Today I went to church and heard a lovely positive message, sang good Christmas songs (in a slightly higher key than any of us could ever reach) and then I filled the manger with hay and swaddled Jesus ( they said….. she can do it , she’s had five…..) ready for the school nativity play tomorrow, all the while, laughing and talking and watching the light in eyes all around me. Without doubt I could see the sequins, hear the music, feel the dance.

This is ordinary mackintosh life reflecting a sequinned light.

Island Blog 175 Shine the Light

light through clouds

Light at this time of year is precious.  It comes in suddenly, enough to startle and is all too easily lost if we are texting, or inside a shop, or caught up with sticky children where roads divide and rule.  Headlights are on a lot of the day, and the orange streetlights don’t know what to do with themselves as the sky closes over yet again with dark foreboding clouds.

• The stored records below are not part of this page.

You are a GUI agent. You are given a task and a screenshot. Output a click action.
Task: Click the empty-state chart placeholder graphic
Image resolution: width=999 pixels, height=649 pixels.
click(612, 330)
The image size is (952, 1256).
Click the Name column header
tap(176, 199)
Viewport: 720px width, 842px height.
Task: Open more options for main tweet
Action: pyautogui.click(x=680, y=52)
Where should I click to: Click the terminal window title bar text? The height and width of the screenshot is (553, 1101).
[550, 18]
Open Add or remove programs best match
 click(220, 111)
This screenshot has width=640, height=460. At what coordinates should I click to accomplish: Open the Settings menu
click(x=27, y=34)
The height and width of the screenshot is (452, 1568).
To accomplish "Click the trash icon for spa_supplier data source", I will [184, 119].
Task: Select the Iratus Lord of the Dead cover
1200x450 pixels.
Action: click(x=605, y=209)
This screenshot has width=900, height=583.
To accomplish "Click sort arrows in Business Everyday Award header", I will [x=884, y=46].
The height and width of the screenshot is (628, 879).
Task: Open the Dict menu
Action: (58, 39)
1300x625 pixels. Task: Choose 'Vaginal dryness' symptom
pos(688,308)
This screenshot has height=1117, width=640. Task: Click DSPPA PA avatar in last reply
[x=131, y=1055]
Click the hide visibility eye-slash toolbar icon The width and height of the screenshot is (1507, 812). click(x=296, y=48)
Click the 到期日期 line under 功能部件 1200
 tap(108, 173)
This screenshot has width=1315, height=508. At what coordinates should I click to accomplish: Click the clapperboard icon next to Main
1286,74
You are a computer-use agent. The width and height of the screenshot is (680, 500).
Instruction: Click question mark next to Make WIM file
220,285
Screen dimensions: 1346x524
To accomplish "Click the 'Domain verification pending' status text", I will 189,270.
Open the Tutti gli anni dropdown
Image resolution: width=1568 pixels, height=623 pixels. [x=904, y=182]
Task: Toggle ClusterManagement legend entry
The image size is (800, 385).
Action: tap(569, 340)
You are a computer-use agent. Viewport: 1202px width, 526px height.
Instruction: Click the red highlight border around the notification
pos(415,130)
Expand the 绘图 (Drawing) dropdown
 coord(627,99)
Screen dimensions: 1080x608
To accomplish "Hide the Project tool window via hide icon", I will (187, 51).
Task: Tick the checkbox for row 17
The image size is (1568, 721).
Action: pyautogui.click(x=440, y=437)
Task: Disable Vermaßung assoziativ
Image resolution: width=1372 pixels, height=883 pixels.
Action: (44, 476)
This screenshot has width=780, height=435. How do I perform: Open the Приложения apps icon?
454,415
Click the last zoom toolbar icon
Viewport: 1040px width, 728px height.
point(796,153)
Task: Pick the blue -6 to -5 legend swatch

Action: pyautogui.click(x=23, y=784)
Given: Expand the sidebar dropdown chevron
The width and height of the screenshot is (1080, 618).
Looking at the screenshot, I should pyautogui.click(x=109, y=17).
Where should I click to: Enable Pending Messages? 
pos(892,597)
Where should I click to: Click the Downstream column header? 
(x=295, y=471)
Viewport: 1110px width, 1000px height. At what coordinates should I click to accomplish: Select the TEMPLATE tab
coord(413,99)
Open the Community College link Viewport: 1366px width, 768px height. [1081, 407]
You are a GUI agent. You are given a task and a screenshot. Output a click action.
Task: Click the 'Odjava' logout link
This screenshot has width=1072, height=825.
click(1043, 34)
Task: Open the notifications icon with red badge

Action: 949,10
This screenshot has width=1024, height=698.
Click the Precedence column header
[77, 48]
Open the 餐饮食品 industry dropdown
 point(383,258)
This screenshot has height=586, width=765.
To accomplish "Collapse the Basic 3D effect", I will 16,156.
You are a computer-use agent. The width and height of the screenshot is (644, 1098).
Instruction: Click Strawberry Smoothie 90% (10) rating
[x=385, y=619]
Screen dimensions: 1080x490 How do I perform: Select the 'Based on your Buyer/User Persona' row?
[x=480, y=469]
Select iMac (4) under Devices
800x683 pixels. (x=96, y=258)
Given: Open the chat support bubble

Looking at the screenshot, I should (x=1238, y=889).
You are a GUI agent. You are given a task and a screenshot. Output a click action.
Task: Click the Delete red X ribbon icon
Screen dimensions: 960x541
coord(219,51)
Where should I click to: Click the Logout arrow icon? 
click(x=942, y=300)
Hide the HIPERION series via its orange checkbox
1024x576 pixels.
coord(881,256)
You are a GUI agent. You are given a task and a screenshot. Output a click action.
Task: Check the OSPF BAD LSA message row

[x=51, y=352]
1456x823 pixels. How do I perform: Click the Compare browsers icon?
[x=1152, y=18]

Indoors, lighting is warm and mood-creating unless the lights are those cold blue fizzing strips.  We had them at school, I remember and they never ceased in making their presences felt by whining and complaining and eventually going out altogether, which was a relief, not least because Chemistry was cancelled for the afternoon.  As we walk past cafes and bars, the light is inviting.  Outside it’s wet and windy and we are in serious danger of being decapitated by flying umbrellas.  We see their abandoned skeletons on the pavements, their skin ripped from their bones.  Dogs ears fly out like wings, their tails firmly tucked in, their legs pushing for home.

This is the winter, not of our life, but of our year.  The fact that we have an extraordinary volume of rain is just how it is these days.  In the past, according to everyone over 55, it never rained.  Snow fell and it was always pretty snow and sparkly and nobody got stuck in drifts or skidded off the road.  Seasons were well defined and the world was a simpler place and there was no violence, no weirdo behaviour, no anorexia or obesity, no drugs and no divorce.  Of course, this is twaddle.  What they mean is that there was no social media, only a handful of newpapers and only 3 TV channels, so that the ordinary folk never got to hear of the nasty things.  Now we all know all the nasty things and we don’t much like it, because it creates in us a fear of life in the big Out There.

I wonder at how much we actually need to know, because all this information can make us blind.  It seems to me that we can be thoroughly appraised of the dreadful situation in Syria whilst at home our own children come home to an empty house and unsupervised TV.  We can wring our hands in grief at the acts of violence and persecution around the world whilst we ignore the agressive rudeness towards an immigrant taxi driver saying it’s none of our business.  We can talk about what should be done in care homes and never bother to visit Granny in hers.

The light is on and we are at home, protected and warm, most of us, and yet it seems to me that we forget our responsibilty to our own values.  We can talk as if we had them all in place, pointing blame everywhere but at ourselves.  Talking is easy, blaming, even easier, because it makes us feel good about ourselves, our values but when we point one finger in blame, the other four are pointing right back at us.

There is enough food in the world to feed every single human.  There is enough money to supply everyone’s basic needs.  There are enough parents to give every child a home.  There is enough light.  We should work on shining it in the right places.